• **Task instructions**
Could you reproduce the lines below from the one with "Where should I click to: Open the winbox.exe" through the one with "Given: Click the Zoom to Page icon"? Keep both ends and add nothing.

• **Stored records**

---*---

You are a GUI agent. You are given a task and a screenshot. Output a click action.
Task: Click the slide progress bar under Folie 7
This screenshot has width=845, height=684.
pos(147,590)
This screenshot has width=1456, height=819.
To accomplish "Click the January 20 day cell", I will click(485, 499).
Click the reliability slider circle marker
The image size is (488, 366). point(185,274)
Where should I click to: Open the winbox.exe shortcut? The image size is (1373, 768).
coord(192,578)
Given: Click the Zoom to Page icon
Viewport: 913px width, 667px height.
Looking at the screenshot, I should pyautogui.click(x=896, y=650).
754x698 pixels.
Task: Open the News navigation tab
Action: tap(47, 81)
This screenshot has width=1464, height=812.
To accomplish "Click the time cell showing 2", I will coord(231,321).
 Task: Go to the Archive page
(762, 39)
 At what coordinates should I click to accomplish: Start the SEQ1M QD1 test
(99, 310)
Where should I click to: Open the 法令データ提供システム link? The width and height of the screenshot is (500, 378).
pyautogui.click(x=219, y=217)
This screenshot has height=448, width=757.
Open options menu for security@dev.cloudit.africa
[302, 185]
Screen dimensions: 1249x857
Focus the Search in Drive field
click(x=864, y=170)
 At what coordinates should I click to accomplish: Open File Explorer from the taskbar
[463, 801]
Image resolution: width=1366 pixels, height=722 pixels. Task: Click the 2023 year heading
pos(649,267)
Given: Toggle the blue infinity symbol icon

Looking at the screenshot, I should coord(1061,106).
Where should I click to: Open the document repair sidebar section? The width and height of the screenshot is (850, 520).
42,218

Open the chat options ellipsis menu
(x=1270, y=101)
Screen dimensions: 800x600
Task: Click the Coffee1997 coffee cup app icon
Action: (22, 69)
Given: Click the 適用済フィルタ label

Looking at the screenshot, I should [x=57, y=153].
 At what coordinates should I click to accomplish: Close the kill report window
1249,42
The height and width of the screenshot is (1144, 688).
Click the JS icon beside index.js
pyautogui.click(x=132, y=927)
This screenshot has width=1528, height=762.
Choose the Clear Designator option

---*---

• **Answer space**
Where should I click to: Open the winbox.exe shortcut? The image size is (1373, 768).
coord(192,578)
Given: Click the Zoom to Page icon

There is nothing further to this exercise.